▶ _Prompt_:
In the records below, find the line that holds "Viewport: 1090px width, 613px". Restate it and every later line exactly, stopping at the end and skipping pictures.

▶ _Material for this exercise_:
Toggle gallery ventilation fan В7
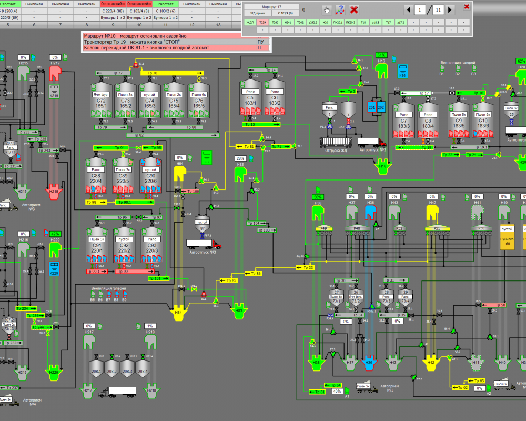The width and height of the screenshot is (526, 421). (x=108, y=294)
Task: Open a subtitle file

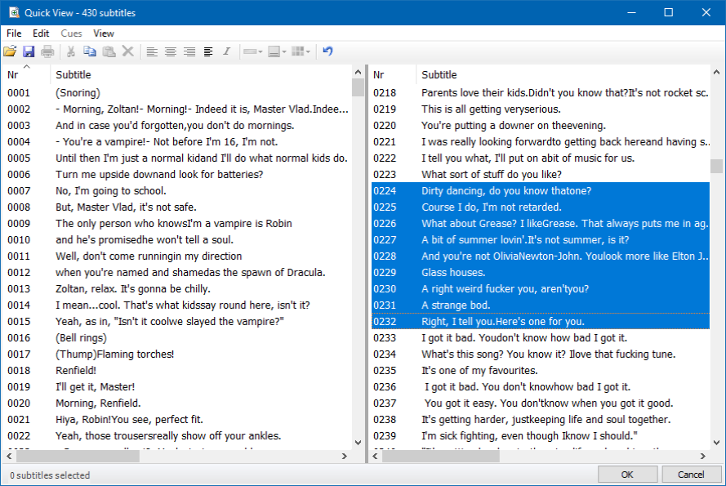Action: tap(10, 51)
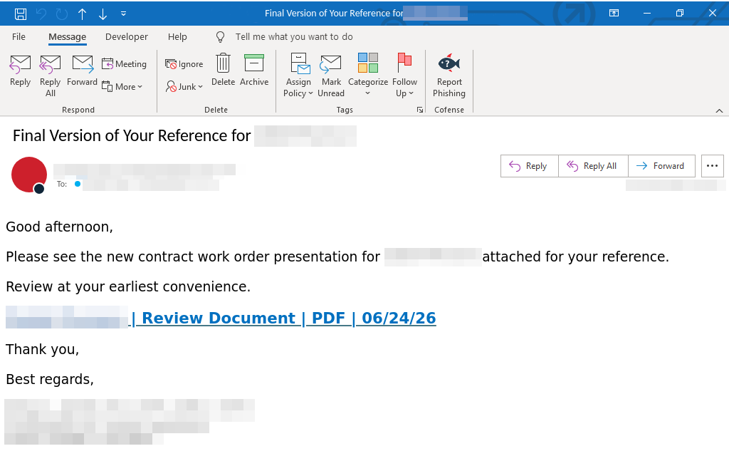This screenshot has height=461, width=729.
Task: Create a Meeting reply
Action: (x=124, y=63)
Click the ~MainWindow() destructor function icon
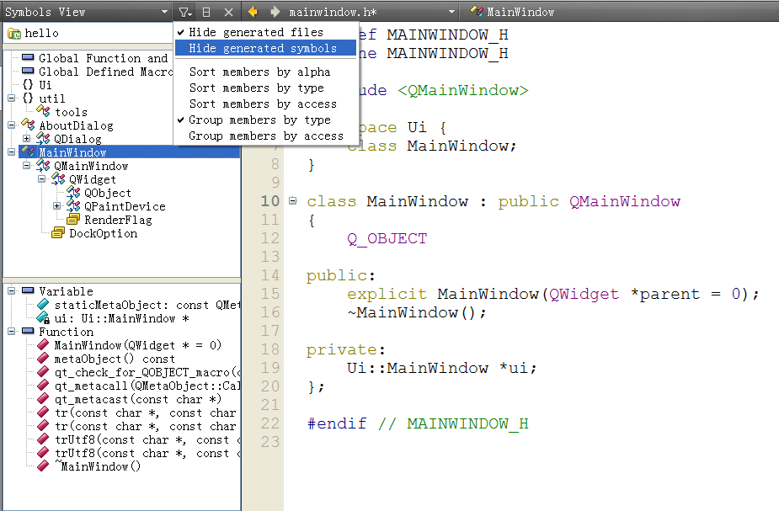The width and height of the screenshot is (779, 511). click(x=43, y=466)
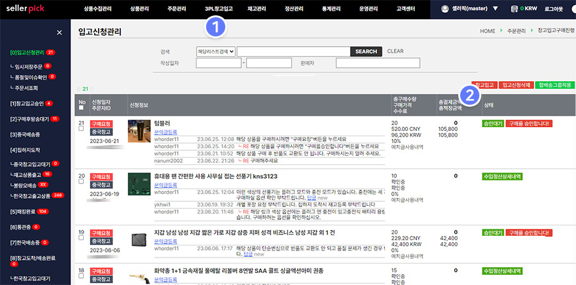Open the portable fan product thumbnail
This screenshot has height=285, width=576.
click(139, 183)
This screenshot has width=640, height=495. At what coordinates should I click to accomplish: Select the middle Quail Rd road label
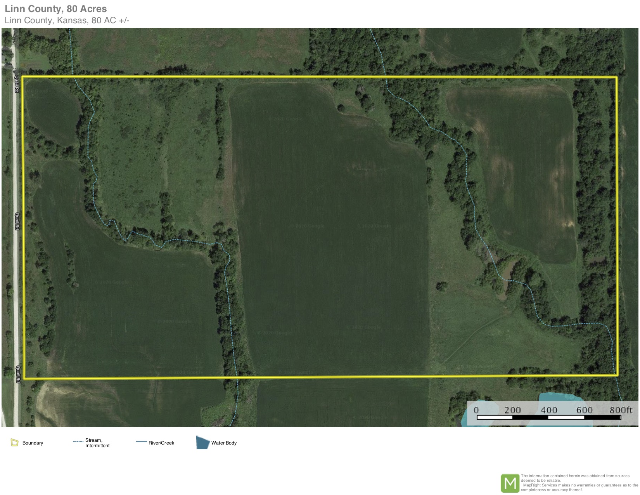[17, 221]
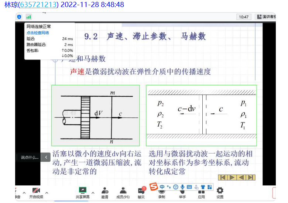Toggle Sogou Chinese/English input mode
Image resolution: width=288 pixels, height=203 pixels.
[162, 187]
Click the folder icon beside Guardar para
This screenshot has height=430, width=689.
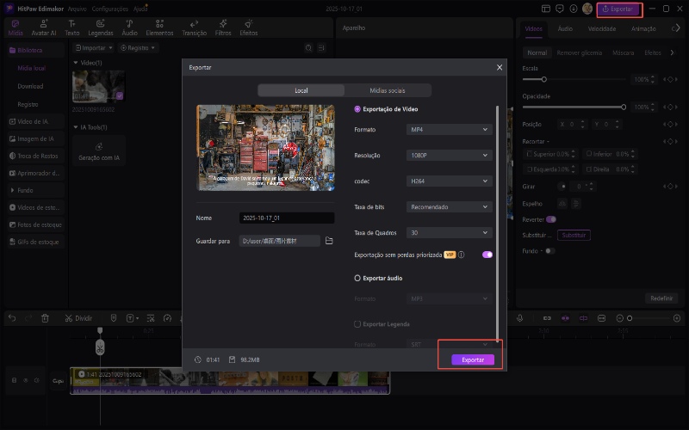click(x=329, y=242)
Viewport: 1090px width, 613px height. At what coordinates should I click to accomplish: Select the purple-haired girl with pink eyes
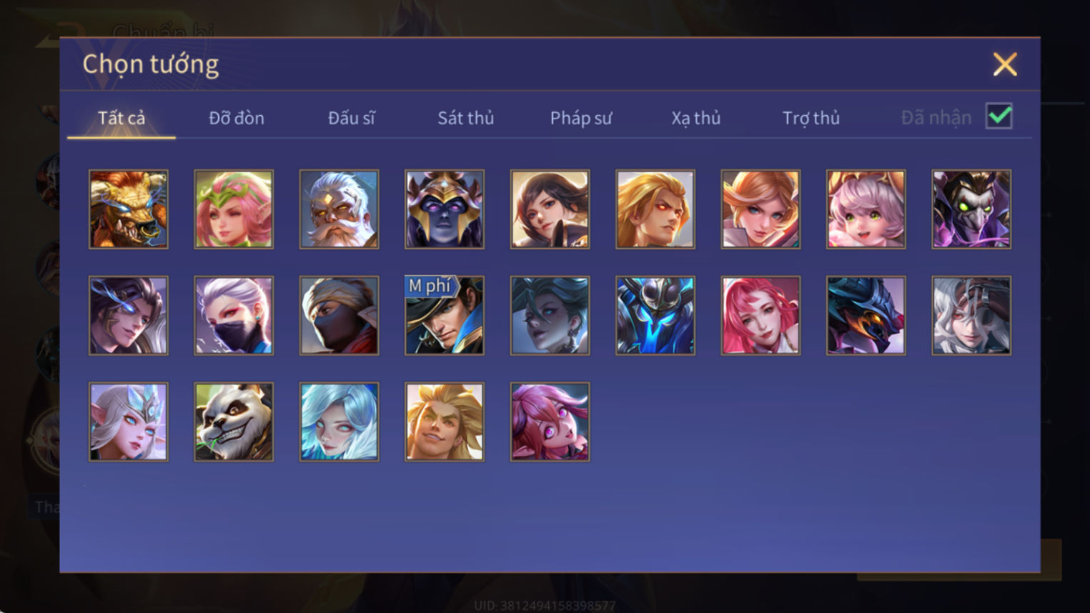pos(550,422)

▶ _Expected answer_:
Viewport: 1090px width, 613px height. At what coordinates should I click to accomplish: Select the purple-haired girl with pink eyes
pos(550,422)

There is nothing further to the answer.